Pam next really low tide if you and Clark make it to Sarasota I would love to show you where my shelling haven. No real comparison but incredible too.
Hi Pam,
I can’t thank you enough for your fantastic blog! I just spent a wonderful week on Sanibel at the invitation of a friend who has been going there for several weeks a year since 1978 …….
I always said that I would love to “pull the plug” on the ocean or gulf & see what lives in the water …..Just happens that I arrived with the red tide, …… sad that so many fascinating creatures were victims, but it was so amazing to see the incredible variety of sealife !! I took many photos of unusual fish, eels, crabs, rays as well as a few as yet “unidentified” beautiful creatures ….. interestingly enough, many fish & others were upright & looked very much alive in the photos.
(My six grandchildren now have photos of perfect pufferfish, rays, crabs, starfish, etc. that they plan to take to their classes here in Maryland to share with their Maryland friends ………..)

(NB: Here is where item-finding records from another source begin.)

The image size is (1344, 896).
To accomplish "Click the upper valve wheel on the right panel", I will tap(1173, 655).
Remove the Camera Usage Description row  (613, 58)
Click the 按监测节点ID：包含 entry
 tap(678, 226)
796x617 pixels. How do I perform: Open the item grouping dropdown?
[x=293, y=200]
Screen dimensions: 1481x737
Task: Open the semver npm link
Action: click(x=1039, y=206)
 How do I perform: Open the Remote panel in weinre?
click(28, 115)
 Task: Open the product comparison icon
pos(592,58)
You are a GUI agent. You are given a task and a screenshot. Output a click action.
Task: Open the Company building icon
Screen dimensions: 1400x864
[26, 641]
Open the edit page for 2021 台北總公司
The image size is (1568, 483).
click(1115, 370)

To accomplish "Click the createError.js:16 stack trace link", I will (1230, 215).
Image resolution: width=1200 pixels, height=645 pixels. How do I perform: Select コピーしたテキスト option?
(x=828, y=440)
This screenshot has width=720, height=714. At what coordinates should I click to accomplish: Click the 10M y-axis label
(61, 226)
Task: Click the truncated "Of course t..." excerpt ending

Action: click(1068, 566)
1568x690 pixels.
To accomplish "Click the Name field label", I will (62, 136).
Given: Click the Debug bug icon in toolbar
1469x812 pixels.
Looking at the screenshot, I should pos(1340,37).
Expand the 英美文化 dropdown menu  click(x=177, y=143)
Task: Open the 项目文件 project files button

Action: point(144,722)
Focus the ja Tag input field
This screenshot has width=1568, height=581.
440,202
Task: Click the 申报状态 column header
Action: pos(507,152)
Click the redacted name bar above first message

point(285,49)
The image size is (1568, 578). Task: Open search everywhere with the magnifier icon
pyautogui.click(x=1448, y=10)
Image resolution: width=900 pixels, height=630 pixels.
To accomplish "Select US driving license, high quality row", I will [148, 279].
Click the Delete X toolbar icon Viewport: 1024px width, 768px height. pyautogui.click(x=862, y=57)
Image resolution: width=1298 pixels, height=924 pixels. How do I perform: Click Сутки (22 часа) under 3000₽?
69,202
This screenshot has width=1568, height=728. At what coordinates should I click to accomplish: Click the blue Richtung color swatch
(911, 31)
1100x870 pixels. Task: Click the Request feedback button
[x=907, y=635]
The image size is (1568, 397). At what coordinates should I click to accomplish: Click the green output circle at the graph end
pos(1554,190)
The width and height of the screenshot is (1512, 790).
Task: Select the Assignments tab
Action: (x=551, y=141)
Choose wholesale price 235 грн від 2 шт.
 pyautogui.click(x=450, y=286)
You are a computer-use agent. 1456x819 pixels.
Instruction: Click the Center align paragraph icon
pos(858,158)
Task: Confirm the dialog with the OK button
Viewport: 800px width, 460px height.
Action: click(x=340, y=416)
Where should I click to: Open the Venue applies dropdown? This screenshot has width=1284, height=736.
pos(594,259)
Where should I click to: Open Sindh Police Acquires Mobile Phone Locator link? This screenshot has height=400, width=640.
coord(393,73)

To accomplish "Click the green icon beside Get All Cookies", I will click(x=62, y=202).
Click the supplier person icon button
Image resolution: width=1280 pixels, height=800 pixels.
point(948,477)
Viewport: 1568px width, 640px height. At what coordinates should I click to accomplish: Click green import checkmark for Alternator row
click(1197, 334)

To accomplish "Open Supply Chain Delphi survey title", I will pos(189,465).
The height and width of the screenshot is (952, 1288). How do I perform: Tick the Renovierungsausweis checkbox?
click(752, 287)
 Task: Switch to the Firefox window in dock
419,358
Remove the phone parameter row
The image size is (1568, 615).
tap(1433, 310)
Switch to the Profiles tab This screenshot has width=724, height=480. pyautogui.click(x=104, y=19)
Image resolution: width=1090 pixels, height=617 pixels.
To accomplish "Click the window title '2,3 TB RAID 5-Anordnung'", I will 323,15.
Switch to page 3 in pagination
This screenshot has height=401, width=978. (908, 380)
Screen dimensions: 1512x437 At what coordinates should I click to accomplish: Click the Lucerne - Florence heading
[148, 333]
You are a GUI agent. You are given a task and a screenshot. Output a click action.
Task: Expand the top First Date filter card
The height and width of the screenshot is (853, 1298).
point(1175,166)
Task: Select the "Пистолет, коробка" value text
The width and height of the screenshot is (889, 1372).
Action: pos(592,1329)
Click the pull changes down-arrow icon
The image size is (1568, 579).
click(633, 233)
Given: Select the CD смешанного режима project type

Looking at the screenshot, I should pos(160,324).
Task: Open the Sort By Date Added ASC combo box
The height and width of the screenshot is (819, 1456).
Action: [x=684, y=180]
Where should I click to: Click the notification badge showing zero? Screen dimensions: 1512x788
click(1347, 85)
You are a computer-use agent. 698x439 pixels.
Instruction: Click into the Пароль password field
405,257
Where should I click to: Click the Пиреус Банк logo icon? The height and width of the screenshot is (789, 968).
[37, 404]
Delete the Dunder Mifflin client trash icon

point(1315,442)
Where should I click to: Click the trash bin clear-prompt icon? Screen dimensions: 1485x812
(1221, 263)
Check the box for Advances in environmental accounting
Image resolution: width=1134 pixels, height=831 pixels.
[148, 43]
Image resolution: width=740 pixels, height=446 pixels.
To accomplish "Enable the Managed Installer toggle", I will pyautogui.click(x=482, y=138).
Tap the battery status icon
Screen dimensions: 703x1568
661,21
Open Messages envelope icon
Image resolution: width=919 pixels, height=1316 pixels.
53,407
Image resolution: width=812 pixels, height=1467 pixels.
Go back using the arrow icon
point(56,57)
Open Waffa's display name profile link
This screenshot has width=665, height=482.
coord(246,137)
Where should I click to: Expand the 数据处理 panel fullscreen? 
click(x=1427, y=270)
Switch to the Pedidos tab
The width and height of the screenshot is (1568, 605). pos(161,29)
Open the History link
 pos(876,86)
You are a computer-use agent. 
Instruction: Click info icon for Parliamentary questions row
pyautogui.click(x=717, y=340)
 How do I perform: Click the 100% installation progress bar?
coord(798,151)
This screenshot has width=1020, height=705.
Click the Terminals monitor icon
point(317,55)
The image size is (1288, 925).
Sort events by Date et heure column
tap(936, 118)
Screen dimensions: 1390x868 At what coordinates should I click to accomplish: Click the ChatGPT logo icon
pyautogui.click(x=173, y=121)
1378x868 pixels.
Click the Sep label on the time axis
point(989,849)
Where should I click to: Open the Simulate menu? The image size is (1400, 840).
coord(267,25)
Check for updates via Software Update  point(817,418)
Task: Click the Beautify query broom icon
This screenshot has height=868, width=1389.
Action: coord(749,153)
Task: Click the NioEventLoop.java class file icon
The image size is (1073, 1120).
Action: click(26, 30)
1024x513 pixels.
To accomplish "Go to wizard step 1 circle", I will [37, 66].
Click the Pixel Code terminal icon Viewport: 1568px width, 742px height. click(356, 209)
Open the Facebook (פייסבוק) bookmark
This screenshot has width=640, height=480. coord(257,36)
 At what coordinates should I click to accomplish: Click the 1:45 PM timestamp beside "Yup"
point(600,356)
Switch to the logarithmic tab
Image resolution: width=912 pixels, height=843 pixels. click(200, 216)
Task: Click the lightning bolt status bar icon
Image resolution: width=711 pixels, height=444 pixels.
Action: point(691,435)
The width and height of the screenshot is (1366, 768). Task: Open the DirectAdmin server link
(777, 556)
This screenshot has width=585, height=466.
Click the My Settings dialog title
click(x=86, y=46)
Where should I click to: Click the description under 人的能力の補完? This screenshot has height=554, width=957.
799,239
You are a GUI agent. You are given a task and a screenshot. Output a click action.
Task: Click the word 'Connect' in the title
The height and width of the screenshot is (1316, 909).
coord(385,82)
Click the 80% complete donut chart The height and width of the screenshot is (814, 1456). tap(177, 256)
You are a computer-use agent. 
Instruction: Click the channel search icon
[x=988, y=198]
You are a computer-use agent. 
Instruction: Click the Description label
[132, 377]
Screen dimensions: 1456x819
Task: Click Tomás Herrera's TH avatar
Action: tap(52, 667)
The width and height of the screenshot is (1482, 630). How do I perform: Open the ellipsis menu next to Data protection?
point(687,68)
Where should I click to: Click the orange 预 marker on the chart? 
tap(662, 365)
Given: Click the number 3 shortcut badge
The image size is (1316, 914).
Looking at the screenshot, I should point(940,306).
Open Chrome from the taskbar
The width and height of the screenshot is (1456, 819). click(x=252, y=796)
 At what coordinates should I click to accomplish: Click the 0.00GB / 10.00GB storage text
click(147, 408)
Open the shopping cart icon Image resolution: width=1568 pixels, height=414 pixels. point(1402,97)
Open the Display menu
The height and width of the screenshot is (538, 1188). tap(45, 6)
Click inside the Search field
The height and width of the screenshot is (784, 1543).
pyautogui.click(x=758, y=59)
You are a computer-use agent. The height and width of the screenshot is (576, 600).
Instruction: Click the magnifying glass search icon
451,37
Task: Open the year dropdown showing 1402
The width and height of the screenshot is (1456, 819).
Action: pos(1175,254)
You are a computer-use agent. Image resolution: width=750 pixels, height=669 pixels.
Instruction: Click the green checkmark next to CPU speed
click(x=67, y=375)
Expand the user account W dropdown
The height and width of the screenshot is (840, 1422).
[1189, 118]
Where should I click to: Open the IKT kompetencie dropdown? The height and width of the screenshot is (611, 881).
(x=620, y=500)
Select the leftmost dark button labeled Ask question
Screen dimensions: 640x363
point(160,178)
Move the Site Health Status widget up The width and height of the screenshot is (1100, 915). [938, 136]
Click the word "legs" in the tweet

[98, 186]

I planned to take more photos the next day, but I went to the beach, almost all of the evidence of the red tide was gone! Nature is incredible! I spent the next few days collecting gorgeous shells that I will always treasure!
I have been reading your wonderful blog ever since I returned home ….. it’s the next best thing to being there …I look forward to it every day!!.THANK YOU!!!!
Thank you Joanie! I felt the same way when I saw all of those creatures washed up on the beach. As first I was sad to see it but then… it was like a looking glass into the bottom of the Gulf!
I love the coquinas! When I first started shelling as a little girl they were my favorite shell. I loved watching them bury back into the sand after a wave. I just visited Sanibel in February and can’t wait to come back. I have been organizing my shells and comparing my finds from different trips and this year was the best yet! And I got to meet Pam!!